Text excerpt »
System Architecture
===================

GeneInsight employs a two-stage approach to extract and organize biological information from gene sets.

.. figure:: /_static/GeneInsight.png
   :alt: GeneInsight system architecture and workflow
   :width: 600px

   Figure 1: GeneInsight system architecture and workflow

Biological Theme Generation Stage
--------------------------------

1. **Annotation Collection**:
   The system collects functional annotations from the STRING database for each input gene, creating a collection of gene-specific descriptions.

2. **Cluster-based Topic Modeling**:
   This textual corpus is subjected to cluster-based topic modeling, which groups similar annotations into clusters (topics) and identifies key terms for each cluster.

3. **LLM Theme Generation**:
   A large language model (LLM) then converts representative annotations from each cluster into interpretable biological themes.

4. **Gene-Theme Linking**:
   These biological themes are linked back to genes via their associated descriptions.

5. **Statistical Validation**:
   The system performs hypergeometric testing with false discovery rate correction to identify which biological concepts are significantly enriched within the original gene set.

Summarization Stage
-----------------

1. **Theme Refinement**:
   Another round of cluster-based topic modeling identifies key themes, measuring how consistently they appear as cluster representatives across multiple runs.

2. **Hierarchical Structuring**:
   The software extracts the final summary by selecting themes based on user-defined length preferences.

Data for analysis »
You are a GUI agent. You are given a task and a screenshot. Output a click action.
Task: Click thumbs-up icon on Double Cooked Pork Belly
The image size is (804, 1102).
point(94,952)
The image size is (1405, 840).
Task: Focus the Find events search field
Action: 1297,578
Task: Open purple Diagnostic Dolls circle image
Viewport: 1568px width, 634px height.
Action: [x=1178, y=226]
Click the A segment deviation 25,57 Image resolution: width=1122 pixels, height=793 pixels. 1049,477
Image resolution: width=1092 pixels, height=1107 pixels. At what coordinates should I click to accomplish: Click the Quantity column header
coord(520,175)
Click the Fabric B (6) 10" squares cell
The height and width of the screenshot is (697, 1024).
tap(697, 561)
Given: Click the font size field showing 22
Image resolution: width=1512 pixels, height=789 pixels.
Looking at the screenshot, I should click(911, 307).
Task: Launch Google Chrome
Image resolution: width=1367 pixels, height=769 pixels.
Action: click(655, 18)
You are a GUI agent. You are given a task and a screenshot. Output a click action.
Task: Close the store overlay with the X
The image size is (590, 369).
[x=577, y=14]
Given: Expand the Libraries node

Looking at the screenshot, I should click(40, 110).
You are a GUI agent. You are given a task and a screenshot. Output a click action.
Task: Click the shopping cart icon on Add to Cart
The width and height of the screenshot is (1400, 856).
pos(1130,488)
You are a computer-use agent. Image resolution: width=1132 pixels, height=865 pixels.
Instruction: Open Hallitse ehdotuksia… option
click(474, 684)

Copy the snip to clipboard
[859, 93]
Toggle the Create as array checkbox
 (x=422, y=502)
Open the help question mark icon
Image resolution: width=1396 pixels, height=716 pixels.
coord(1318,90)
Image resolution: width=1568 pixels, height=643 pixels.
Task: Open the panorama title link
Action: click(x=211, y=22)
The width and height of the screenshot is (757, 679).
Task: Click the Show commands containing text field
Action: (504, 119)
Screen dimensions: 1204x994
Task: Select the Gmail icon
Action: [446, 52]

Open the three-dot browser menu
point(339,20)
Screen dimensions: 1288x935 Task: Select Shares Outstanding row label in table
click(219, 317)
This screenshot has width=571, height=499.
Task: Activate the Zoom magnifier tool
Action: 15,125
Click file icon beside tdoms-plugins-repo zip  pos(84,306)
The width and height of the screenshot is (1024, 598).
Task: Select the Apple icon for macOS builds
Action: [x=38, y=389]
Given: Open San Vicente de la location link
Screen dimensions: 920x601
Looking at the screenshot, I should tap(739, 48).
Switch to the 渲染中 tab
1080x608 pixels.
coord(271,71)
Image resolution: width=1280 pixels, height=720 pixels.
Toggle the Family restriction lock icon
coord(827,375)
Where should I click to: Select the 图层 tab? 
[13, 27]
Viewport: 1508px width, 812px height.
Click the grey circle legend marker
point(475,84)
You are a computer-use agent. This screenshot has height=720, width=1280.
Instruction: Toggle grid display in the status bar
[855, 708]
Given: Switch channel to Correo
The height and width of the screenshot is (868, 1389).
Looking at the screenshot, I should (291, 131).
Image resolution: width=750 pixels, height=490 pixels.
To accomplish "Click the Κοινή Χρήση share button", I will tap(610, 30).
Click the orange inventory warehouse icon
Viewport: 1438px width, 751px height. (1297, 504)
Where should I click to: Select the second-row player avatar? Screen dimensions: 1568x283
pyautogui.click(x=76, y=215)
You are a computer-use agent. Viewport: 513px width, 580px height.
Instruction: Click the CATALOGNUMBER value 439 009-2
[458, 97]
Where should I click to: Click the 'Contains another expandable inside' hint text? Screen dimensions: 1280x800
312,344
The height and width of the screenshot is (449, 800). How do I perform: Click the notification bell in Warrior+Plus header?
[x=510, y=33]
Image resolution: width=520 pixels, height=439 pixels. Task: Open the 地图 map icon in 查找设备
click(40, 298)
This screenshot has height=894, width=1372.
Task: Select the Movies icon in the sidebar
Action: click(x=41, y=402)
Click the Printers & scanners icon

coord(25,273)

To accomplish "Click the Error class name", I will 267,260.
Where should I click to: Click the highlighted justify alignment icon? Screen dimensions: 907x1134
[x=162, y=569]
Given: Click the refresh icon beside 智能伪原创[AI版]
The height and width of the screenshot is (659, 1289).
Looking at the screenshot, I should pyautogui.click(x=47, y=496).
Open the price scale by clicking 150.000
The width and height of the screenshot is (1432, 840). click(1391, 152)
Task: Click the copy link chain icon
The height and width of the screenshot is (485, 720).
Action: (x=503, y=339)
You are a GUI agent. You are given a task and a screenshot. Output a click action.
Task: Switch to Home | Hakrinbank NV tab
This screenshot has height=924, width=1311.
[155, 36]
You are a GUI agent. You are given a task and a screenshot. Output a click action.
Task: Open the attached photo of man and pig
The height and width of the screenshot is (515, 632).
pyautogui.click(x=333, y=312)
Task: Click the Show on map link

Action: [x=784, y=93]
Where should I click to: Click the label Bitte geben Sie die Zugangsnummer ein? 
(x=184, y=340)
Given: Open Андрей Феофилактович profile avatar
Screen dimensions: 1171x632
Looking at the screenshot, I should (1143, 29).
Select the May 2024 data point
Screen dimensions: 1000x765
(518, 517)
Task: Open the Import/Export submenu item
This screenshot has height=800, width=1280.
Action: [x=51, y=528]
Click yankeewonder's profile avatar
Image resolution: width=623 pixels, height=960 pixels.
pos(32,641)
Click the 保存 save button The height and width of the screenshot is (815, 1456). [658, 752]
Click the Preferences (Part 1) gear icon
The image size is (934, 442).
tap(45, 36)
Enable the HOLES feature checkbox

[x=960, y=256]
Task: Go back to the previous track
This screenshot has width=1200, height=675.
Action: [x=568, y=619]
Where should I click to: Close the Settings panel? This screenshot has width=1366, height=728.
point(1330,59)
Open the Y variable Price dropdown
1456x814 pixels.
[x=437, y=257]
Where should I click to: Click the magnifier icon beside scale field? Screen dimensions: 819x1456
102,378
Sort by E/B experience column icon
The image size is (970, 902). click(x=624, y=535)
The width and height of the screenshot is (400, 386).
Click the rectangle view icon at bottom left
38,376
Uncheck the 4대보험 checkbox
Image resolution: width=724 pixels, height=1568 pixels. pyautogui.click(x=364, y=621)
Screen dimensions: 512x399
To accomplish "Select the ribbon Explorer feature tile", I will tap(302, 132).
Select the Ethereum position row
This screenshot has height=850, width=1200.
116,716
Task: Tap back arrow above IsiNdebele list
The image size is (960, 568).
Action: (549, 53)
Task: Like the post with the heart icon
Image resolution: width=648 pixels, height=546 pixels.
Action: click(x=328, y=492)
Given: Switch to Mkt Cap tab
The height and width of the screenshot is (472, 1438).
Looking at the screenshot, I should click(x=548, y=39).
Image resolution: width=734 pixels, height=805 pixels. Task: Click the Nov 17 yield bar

Task statement » Carry on the GeneInsight system architecture text from its last sentence.

Response area »
3. **Interactive Report Generation**:
   A large language model creates a hierarchical summary where major biological themes appear as main headings with related subheadings grouped beneath them.

4. **Cross-reference Integration**:
   The final interactive HTML report seamlessly links theme descriptions to their corresponding gene annotations, enabling researchers to navigate between overarching biological processes and their specific components.

Technical Implementation
----------------------

GeneInsight is implemented in Python (3.9+) and distributed as a Docker container to ensure reproducible deployment across platforms. The core computational components include:

* **BERTopic (v0.15.0)** for topic modeling
* **SentenceTransformer** for generating dense vector representations
* **Optuna (v3.3.0)** for hyperparameter optimization
* **Snakemake (v7.32.4)** for workflow management

The system employs multiple rounds of topic modeling with different random seeds to ensure robust theme identification, identifying stable topics through cosine similarity measurements between iterations.